DATA UNDER STUDY:
::::::
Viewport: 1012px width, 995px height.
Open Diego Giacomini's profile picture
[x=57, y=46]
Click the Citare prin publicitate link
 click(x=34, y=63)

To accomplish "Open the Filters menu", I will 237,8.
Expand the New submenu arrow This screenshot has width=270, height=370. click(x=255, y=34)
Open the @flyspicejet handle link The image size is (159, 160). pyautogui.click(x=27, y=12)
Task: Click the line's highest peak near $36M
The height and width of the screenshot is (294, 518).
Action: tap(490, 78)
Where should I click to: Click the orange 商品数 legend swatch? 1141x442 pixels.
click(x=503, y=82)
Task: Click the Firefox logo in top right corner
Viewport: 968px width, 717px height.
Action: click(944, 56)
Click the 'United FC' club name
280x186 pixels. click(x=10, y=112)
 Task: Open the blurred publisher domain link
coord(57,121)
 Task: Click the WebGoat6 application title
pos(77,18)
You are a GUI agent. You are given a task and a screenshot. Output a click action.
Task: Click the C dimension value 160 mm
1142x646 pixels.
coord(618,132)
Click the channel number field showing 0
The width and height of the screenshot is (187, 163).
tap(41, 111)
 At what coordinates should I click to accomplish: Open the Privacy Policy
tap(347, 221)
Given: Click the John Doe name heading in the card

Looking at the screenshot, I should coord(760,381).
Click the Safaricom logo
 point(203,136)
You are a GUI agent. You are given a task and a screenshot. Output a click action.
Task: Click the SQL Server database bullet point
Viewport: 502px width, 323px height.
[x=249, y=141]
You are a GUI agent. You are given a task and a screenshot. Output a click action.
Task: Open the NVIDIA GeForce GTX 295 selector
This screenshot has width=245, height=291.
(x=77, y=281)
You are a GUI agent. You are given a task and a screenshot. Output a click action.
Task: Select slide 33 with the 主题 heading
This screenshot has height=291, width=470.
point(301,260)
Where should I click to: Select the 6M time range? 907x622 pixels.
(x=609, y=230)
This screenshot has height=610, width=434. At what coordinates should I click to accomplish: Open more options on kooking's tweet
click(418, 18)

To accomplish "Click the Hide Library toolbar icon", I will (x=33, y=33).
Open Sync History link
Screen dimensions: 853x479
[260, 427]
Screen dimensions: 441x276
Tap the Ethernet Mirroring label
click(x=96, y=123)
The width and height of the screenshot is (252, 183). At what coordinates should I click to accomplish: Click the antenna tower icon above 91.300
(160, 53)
::::::
YOUR TASK: The string "will" marks the lines to return from the material. Copy each one.

ANSWER SPACE:
To accomplish "Open the Filters menu", I will 237,8.
To accomplish "Click the Hide Library toolbar icon", I will (x=33, y=33).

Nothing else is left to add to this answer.